> [Task item]: Your task is to retype all of the records below with complete accuracy.

══ Records shown ══

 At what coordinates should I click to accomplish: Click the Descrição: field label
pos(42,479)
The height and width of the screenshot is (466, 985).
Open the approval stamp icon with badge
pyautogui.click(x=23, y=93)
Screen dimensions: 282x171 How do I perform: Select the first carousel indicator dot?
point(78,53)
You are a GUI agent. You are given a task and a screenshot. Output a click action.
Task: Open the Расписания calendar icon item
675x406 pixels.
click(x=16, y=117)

═══

> [Response to the task]:
 At what coordinates should I click to accomplish: Click the Descrição: field label
pos(42,479)
The height and width of the screenshot is (466, 985).
Open the approval stamp icon with badge
pyautogui.click(x=23, y=93)
Screen dimensions: 282x171 How do I perform: Select the first carousel indicator dot?
point(78,53)
You are a GUI agent. You are given a task and a screenshot. Output a click action.
Task: Open the Расписания calendar icon item
675x406 pixels.
click(x=16, y=117)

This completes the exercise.